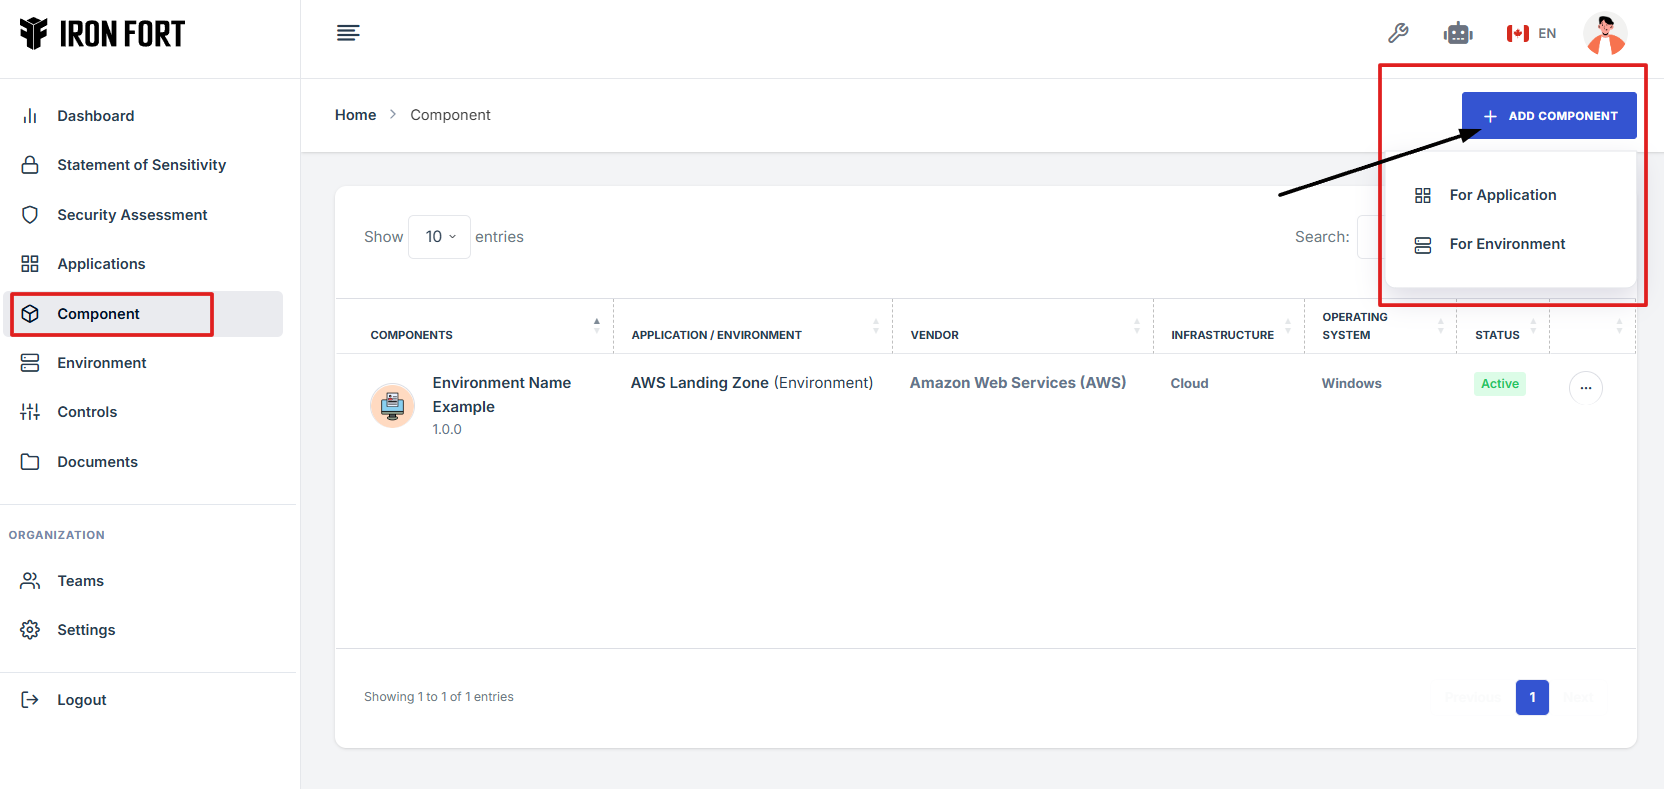Open the EN language selector
Viewport: 1664px width, 789px height.
[1531, 33]
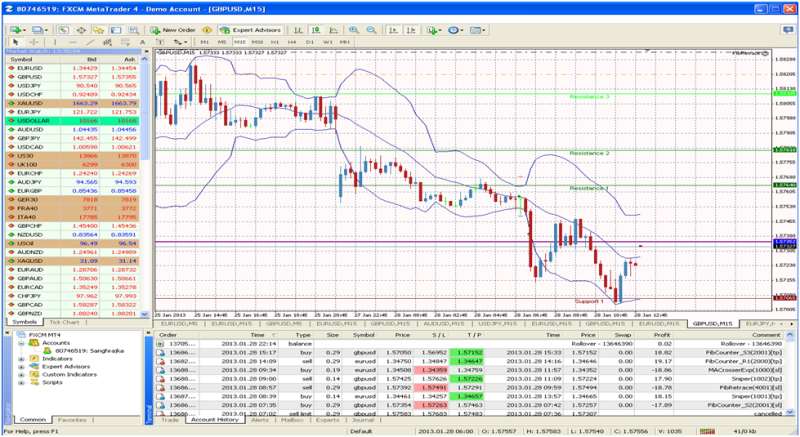Switch chart to D1 timeframe
The image size is (800, 437).
310,42
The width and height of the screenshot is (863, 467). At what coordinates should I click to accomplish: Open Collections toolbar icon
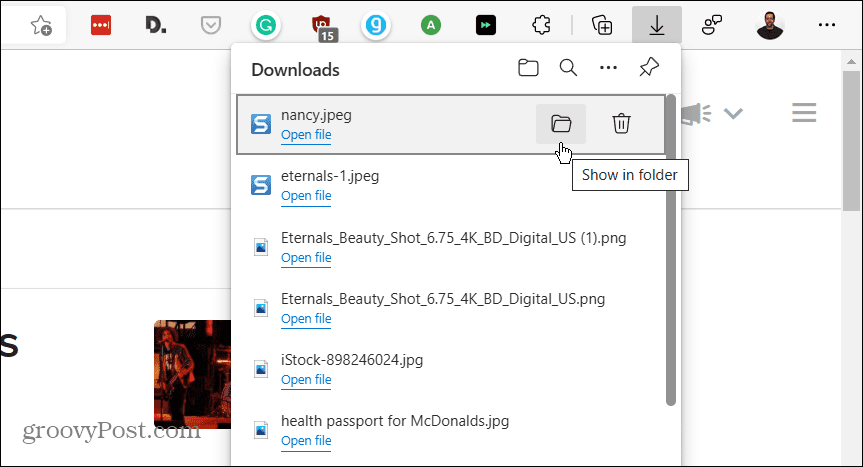[x=602, y=26]
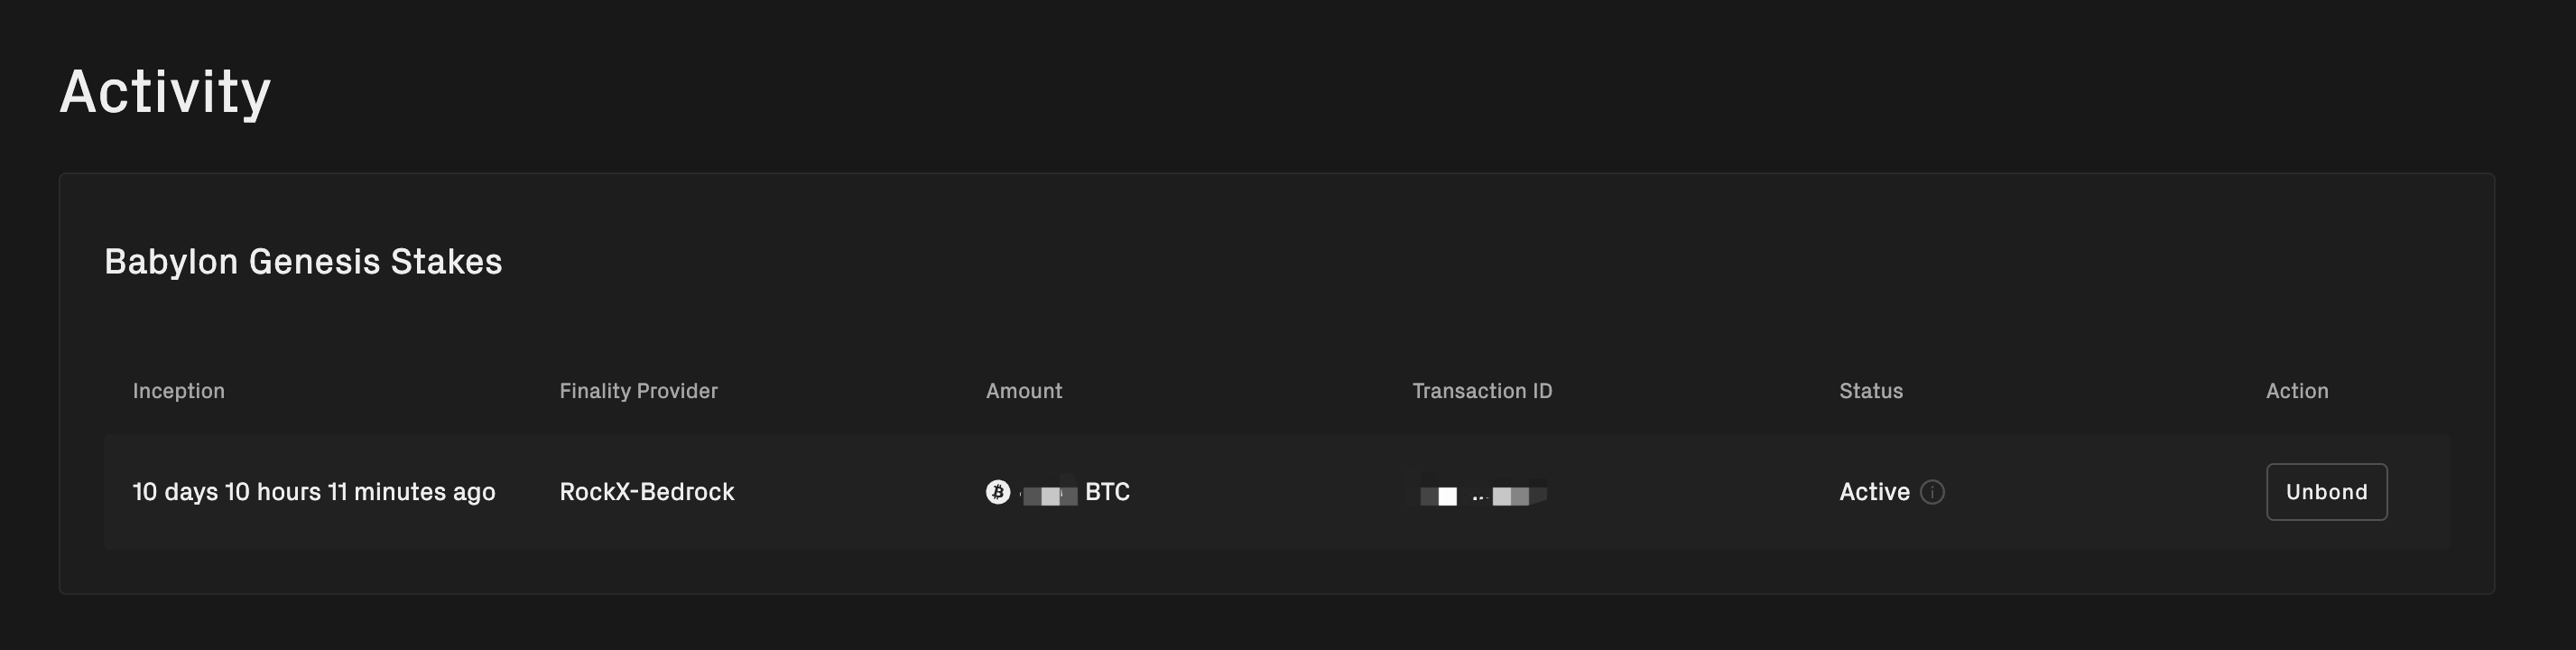Viewport: 2576px width, 650px height.
Task: Click the Active status label
Action: pyautogui.click(x=1873, y=492)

+++++

*The task*
Return only the lines from the one containing "The width and" through the last line of the entries above, exactly as written and without pictures.

*Answer below*
The width and height of the screenshot is (863, 467). At what coordinates should I click to accomplish: Open Collections toolbar icon
[x=602, y=26]
Viewport: 2576px width, 650px height.
Task: Click the Active status label
Action: pyautogui.click(x=1873, y=492)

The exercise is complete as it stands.